The truth is that the re-emergence of fascism is a tragic historical irony. This year marks the centennial of the October Revolution, an event that produced both a state and worldwide movement that would lead the fight against early 20th Century fascism. Both this revolution and past fascisms manifested in the crucible of capitalist crisis as militant political orders diametrically opposed in their response to capitalism’s dilemma: whereas communism claimed that this dilemma could be solved by progressive social transformation, fascism sought to save capitalism by popularizing its most exterminist impulses.

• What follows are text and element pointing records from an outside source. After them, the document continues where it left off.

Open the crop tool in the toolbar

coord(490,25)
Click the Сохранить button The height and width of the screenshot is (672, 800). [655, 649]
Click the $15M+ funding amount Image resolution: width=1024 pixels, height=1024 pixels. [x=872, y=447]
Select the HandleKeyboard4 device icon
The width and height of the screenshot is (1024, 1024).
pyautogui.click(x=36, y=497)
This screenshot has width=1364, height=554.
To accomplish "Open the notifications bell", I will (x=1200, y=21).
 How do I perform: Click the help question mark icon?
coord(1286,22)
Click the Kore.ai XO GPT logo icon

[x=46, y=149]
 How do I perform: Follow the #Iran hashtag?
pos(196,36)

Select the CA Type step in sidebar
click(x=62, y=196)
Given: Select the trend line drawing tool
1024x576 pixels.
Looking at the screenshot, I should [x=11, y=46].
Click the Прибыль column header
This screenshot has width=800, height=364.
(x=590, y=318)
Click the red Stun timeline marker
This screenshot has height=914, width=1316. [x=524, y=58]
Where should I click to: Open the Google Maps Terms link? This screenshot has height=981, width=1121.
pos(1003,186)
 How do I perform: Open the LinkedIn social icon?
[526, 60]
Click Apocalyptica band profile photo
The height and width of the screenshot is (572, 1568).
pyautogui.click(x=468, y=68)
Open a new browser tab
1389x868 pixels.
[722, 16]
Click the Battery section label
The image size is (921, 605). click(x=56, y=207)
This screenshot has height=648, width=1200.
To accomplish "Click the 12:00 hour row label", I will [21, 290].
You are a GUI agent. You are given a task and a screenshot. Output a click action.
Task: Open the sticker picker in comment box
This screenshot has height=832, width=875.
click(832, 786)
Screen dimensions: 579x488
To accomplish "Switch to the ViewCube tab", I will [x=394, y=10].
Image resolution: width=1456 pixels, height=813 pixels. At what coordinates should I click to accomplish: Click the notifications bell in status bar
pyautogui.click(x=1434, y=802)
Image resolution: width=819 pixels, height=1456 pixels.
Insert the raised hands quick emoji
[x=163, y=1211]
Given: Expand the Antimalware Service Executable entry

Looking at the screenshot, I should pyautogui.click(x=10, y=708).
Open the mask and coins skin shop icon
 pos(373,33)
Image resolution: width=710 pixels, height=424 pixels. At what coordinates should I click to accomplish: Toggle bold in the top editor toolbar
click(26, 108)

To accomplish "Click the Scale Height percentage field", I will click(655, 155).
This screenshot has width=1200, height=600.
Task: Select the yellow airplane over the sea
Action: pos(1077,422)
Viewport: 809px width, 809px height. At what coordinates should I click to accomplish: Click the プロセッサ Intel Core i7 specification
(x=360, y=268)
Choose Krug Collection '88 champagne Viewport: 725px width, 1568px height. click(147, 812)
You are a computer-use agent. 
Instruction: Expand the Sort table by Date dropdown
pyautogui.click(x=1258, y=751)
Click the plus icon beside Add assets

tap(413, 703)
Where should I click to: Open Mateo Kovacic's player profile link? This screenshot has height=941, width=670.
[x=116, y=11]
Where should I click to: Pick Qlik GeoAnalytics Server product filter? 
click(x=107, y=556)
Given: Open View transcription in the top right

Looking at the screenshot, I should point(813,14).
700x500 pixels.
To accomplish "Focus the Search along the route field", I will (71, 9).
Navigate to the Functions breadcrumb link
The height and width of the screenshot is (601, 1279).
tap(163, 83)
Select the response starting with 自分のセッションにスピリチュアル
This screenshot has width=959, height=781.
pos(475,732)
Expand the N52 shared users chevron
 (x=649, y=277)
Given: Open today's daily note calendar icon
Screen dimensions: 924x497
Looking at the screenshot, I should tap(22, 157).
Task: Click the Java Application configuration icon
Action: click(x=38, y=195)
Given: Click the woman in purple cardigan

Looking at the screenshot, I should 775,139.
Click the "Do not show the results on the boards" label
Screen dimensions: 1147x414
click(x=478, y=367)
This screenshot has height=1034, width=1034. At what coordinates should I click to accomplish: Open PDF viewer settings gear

Once again we are confronted with an economic crisis that is also a crisis in thought: imagine a world that transcends capitalism or imagine capitalism’s salvation through its most depraved and reactionary articulation. But in this conjuncture we lack the same kind of worldwide communist movement of the past; the reactionary imagination seems to possess an advantage. In this context The Red Flag hopes that this small intervention will contribute to the kind of counter-hegemonic movement able to undermine the fascist advantage.